Cannabis use among college students is associated with higher rates of academic challenge and difficulties in self-regulated learning practices, found a new study published in the Journal of College Student Retention: Research, Theory & Practice. The findings improve understanding of how substance use affects academic success in emerging adults early in their university careers.
Studies have shown that frequent cannabis and alcohol use can negatively impact emerging adults’ cognitive abilities and, thus, academic performance. How substance use affects college student engagement with SRL practices, including time management and task understanding, as well as academic challenges, including motivational challenges, remains relatively unexplored.
In the current study, researchers recruited 1,247 participants with an average age of 19 years old who were first and second-year undergraduate students from five Canadian universities. The particpants filled in surveys that measured their cannabis and alcohol use, SRL practices, and ability to deal with academic challenges.

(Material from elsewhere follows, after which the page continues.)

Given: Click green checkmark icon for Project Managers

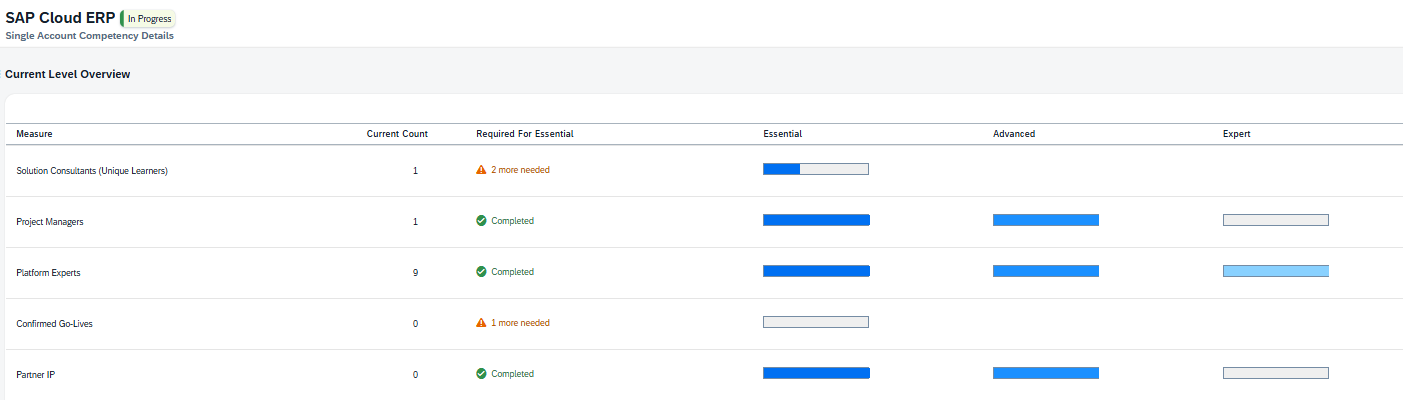Looking at the screenshot, I should tap(481, 221).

Ultimately, the researchers found that cannabis use negatively correlated with task understanding and metacognitive monitoring. Use of the substance was also linked to five academic challenges including goal and time management, cognitive, social-emotional, metacognitive, and motivational challenges.
The researchers also analyzed the results for alcohol use, which was ultimately linked to worse goal and time management and task understanding. It also, however, positively correlated with academic social engagement practices, as well as social-emotional and initiating-sustaining engagement challenges.

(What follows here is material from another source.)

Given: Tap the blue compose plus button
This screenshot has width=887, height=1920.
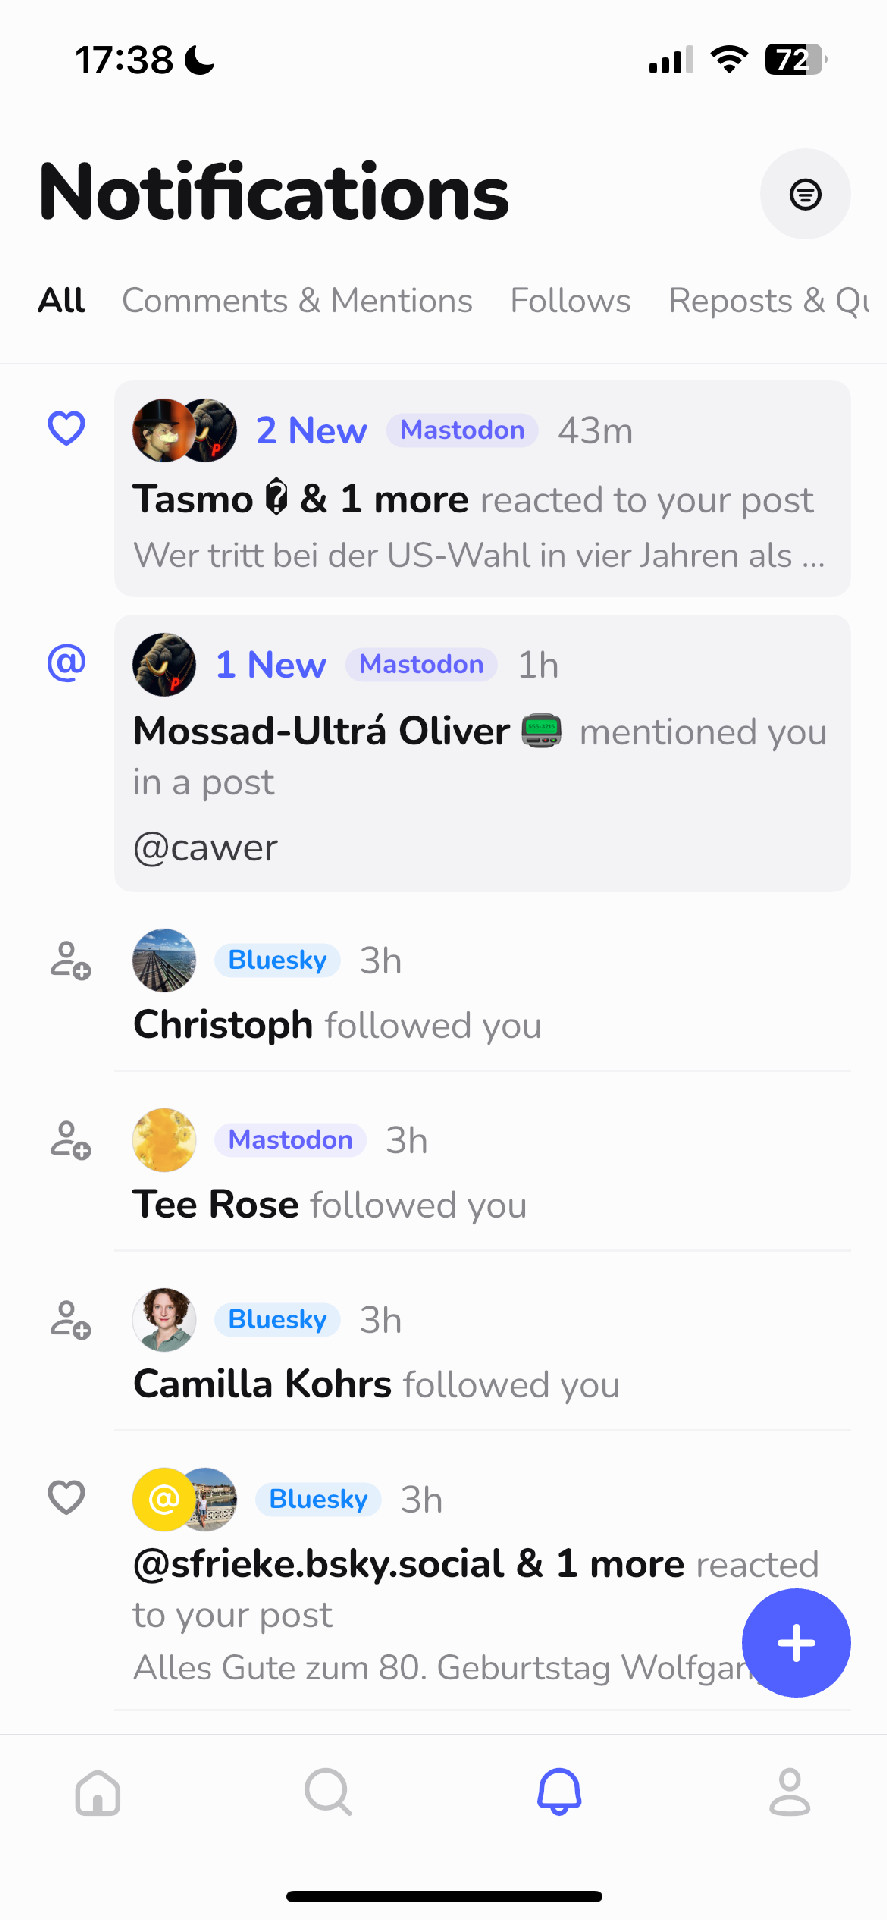Looking at the screenshot, I should [x=796, y=1643].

“While cannabis use was associated with a wider range of reported academic challenges compared to alcohol use, both substances negatively predicted a similar number of reported academic practices,” wrote the researchers in their study.
“The implications of this research are far-reaching as they illustrate a need for interventions to help students establish adaptive SRL practices, particularly among those who are frequently engaging in substance use in the first few weeks of the academic semester,” they concluded.